- [TASK DIRECTIONS] Which lines in the records contain the word "height"? List every such line, copied in full.

_ _ _ _ _

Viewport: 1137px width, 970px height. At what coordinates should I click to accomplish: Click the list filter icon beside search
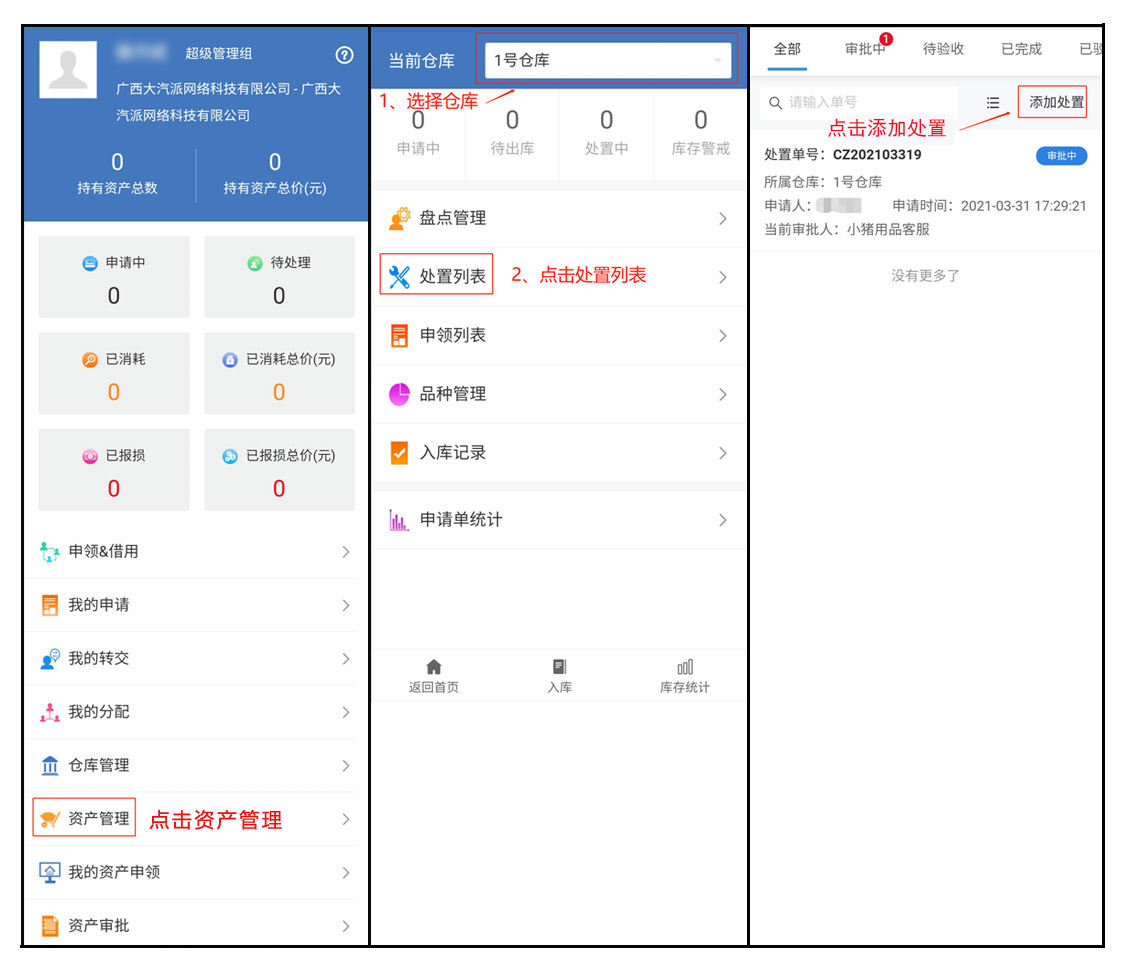tap(993, 103)
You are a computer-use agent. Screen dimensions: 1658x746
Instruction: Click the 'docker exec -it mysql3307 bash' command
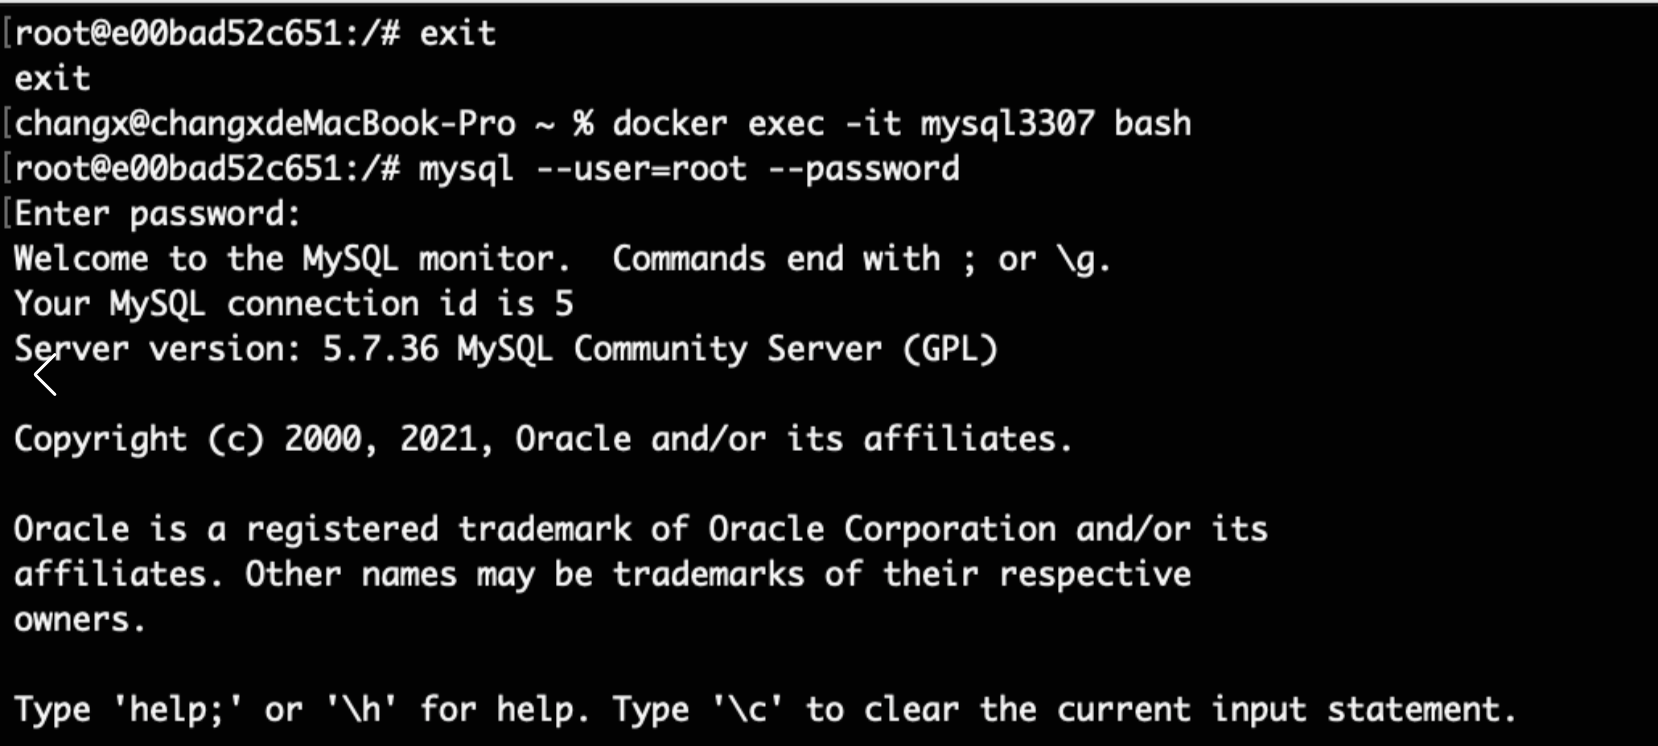coord(901,124)
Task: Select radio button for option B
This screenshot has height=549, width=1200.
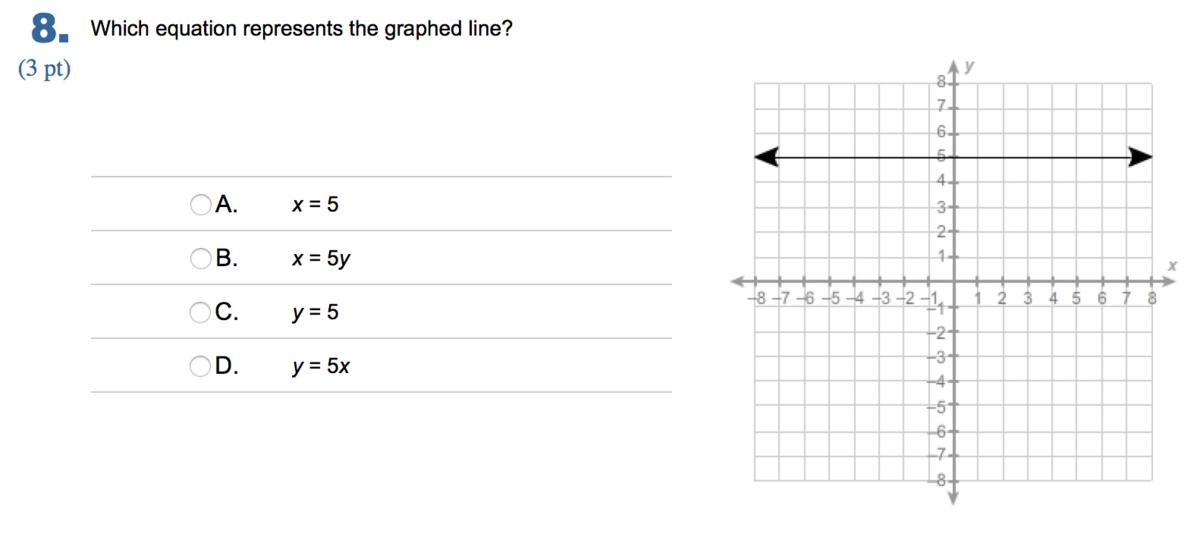Action: [201, 259]
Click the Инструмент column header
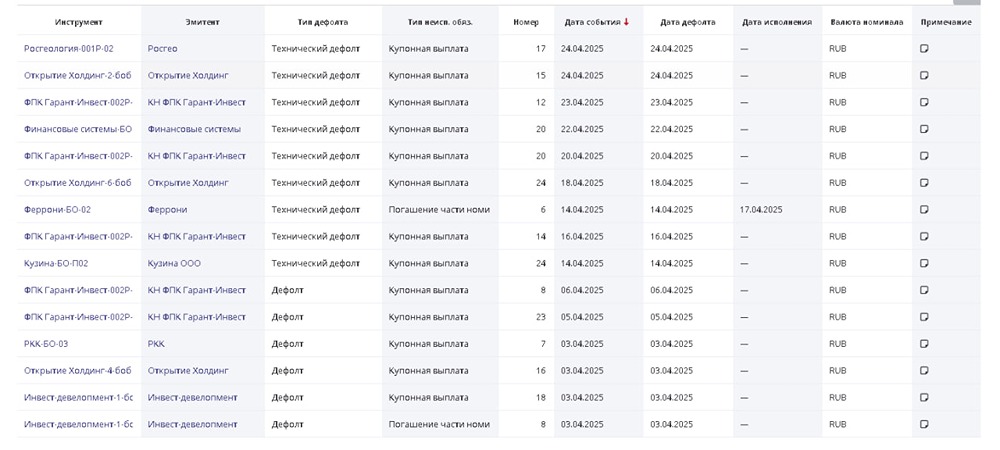 pyautogui.click(x=78, y=22)
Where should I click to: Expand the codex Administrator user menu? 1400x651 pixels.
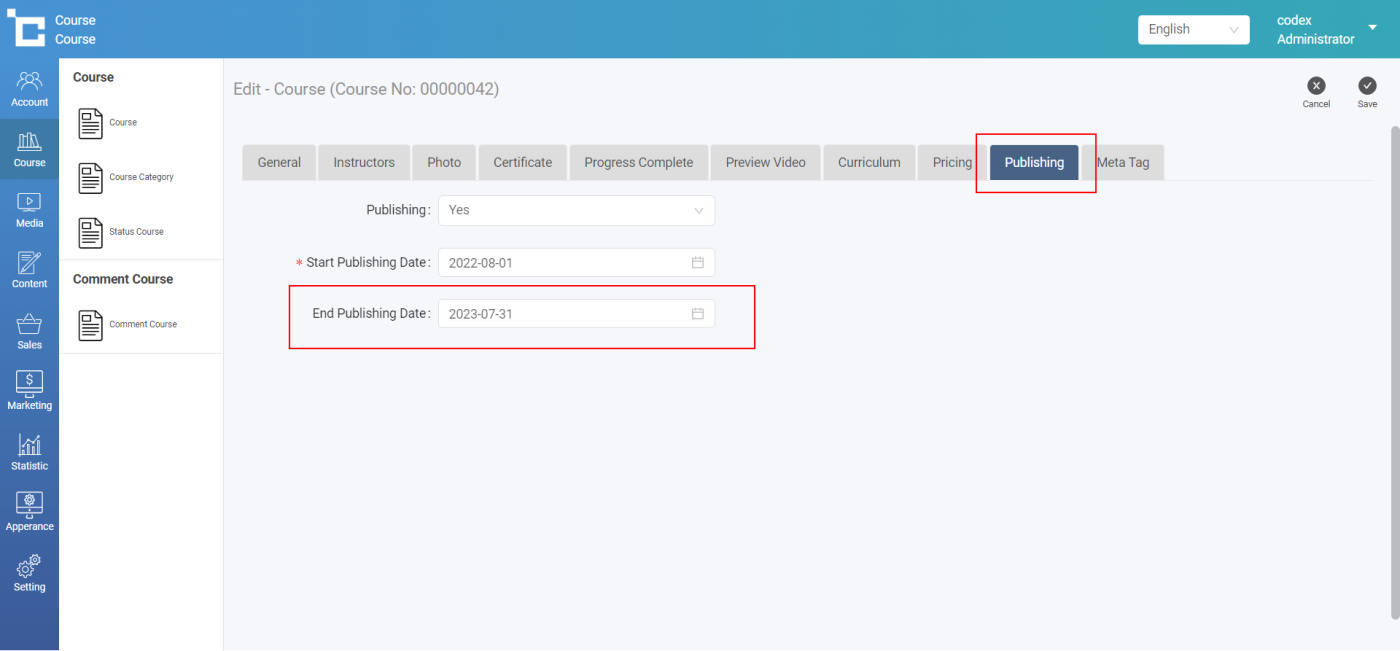click(x=1372, y=28)
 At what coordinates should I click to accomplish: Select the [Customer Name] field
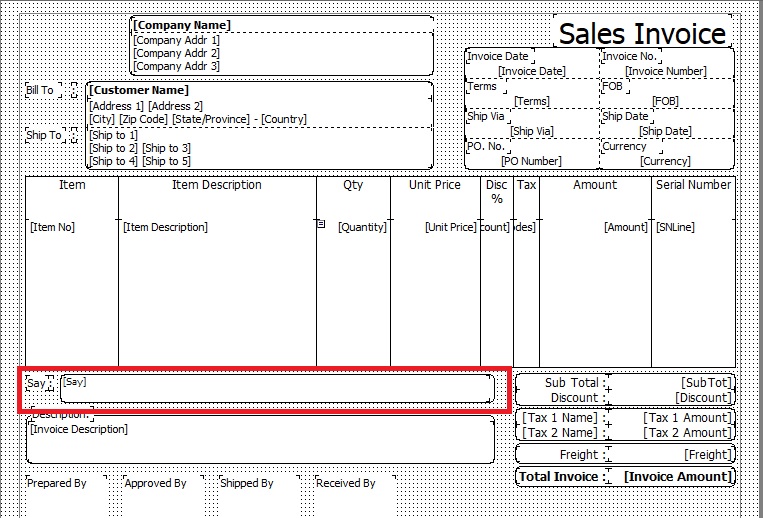[x=140, y=91]
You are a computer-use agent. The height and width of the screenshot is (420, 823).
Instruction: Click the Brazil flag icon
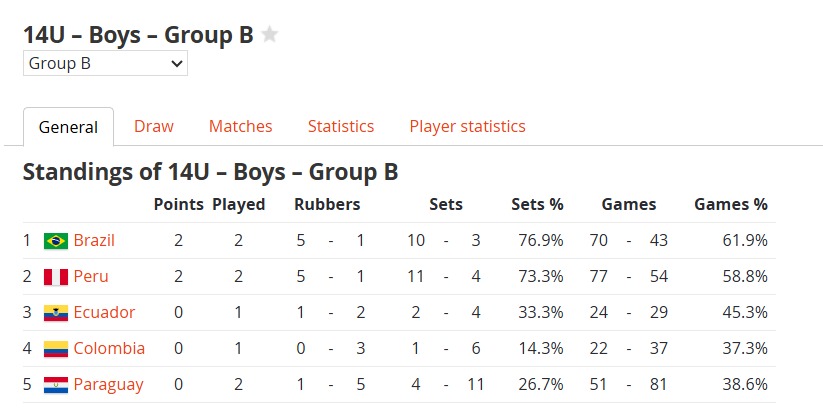(56, 241)
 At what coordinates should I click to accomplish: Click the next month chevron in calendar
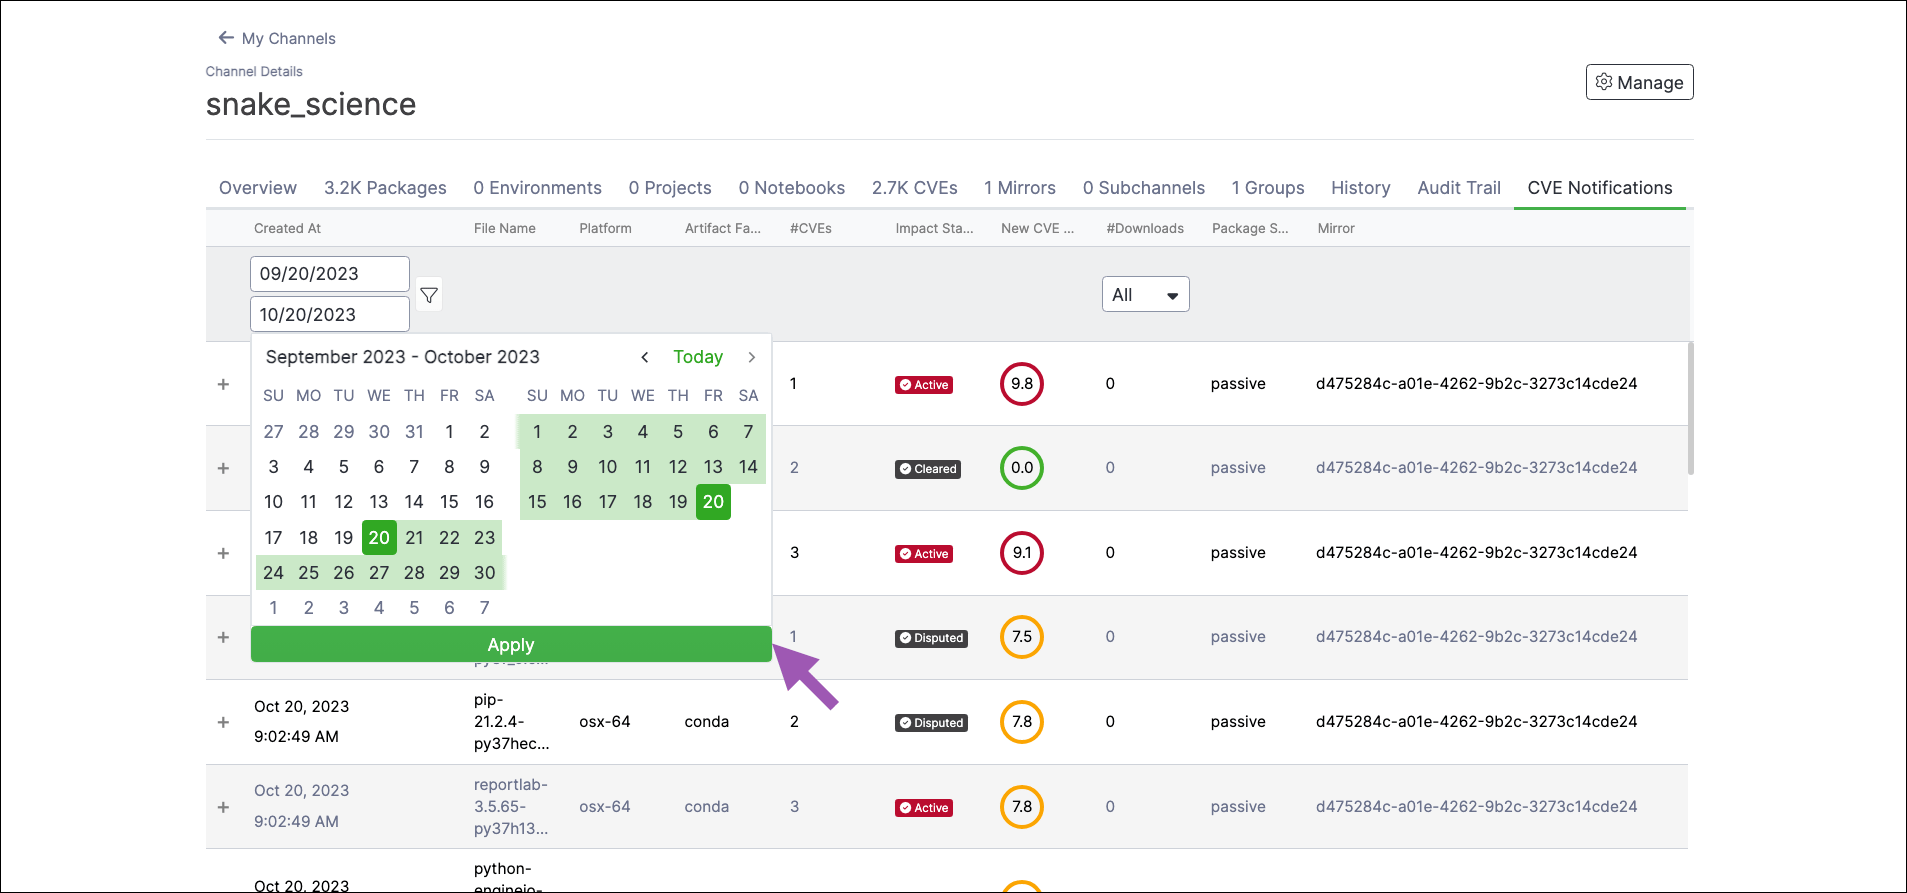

_ _ _ _ _

- [TASK OUTPUT]
Viewport: 1137px width, 970px height. At what coordinates should I click to accomplish: Click the list filter icon beside search
This screenshot has height=549, width=1200.
You are a computer-use agent. The height and width of the screenshot is (420, 823).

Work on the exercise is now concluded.